The nurse laughed. Sedgwick floated back into his angelic world.
Off to the side, in the small white hospital ward buried near Olney, the civil-defense director watched the scene without interrupting. He had trouble absorbing what suddenly had happened in his obscure little niche in the bunker world. He had almost refused the President entry, the scene outside had been so unlikely. A man arriving battered and bruised, dressed only in a tattered bathrobe and pajamas, wrapped in blankets, carried on the back of a street tough he could barely understand. Unconscious and with no identification. It was only the military aide’s NSA card, with the little coded dot that gave him admission anywhere, that finally convinced him.

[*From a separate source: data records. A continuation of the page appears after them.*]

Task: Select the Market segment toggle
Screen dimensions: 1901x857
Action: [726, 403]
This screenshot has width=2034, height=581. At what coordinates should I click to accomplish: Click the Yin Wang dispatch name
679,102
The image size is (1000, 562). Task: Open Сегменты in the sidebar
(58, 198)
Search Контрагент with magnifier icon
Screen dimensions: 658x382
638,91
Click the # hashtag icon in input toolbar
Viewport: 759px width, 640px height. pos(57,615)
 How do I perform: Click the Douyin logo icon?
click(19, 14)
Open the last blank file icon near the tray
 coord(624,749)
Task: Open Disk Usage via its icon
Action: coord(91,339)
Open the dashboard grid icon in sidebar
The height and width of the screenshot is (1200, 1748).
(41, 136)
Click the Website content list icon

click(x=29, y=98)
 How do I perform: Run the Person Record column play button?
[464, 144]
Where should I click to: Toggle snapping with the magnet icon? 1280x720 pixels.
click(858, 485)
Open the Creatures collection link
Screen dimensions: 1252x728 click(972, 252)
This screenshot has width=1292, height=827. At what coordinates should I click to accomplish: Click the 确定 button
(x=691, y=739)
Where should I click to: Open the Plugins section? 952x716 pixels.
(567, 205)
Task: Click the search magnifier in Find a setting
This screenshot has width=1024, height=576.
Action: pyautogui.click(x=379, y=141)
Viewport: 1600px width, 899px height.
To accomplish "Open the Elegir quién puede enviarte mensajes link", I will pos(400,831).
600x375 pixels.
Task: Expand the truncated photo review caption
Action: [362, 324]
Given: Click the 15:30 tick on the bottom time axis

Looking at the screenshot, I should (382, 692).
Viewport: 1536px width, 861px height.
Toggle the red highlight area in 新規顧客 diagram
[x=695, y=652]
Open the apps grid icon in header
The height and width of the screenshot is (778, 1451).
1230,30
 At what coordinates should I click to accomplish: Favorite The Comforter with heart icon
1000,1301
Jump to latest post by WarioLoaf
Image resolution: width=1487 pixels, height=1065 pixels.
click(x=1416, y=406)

Earlier, the bureaucrat had seen the instructions from the computerized Presidential Successor Locator sending the E-4 after the Secretary of the Interior. Now, for the first time, it occurred to him that the United States actually might have two Presidents. It also occurred to him that he was the only person in the world who was aware of that awkward possibility. However, he didn’t have the vaguest notion what to do with the information. There was no one to tell—not even this President, who was semiconscious and loopy on the painkilling morphine. It did not occur to him that it might be unwise to allow the nurses to administer the morphine.
Nearby, the Olney radio operator was growing increasingly frustrated, downright angry at times, with his superior’s casual indifference to the radio traffic he now was receiving. Dammit, they had the President of the United States back there, even if the poor bastard was in no shape to talk to anyone.
Transmissions were moving between NATO countries, although he couldn’t hold them for reasons that were beyond his understanding. The radio traffic between the Looking Glass and the E-4 had fallen off to rare, brief messages and he still had not been able to get a response from them. But it was the stuff out of the Soviet Union that fascinated him. Maybe the source was a CIA spy, but he certainly had access to good equipment. He was trying everything under the sun—very high frequency, ultra high frequency, very low frequency. It all seemed directed at the Midwest, perhaps at the command planes. And now the spook had tapped into a Molniya II satellite. The radio operator shook his head on that one. Molniya II was the Soviets’ hotline link. The hot line was deader than a doornail. He would have sworn that Molniya, a satellite with a perigee of only three hundred miles, was dead by now, too. But it wasn’t. The guy was one smart spook—and desperate, too, using the Soviets’ own satellites.
On his own, without informing his uninterested boss, the radio operator tapped out a brief response. “This is Pit Stop Two,” the low-frequency telegraph message said. “Do you read?”
In another of the world’s modern mole holes, beneath Cherepovets, the harassed Soviet communications operator felt a brief moment of extraordinary excitement and relief. Then he sagged in despair again. The American message, still encoded, had come from the insignificant bunker in Maryland. He angrily kicked at his radio. Prokliatia mashina! Damned machine! He despondently handed the message to the equally harassed cryptographer. The cryptographer, perspiring so steadily he had begun taking salt tablets, worked hurriedly over the short message. He turned wearily toward his colleague and arched his bushy eyebrows. Pit Stop Two? But they moved the message up channels, knowing they would feel the Premier’s wrath whether they moved the message or whether they didn’t.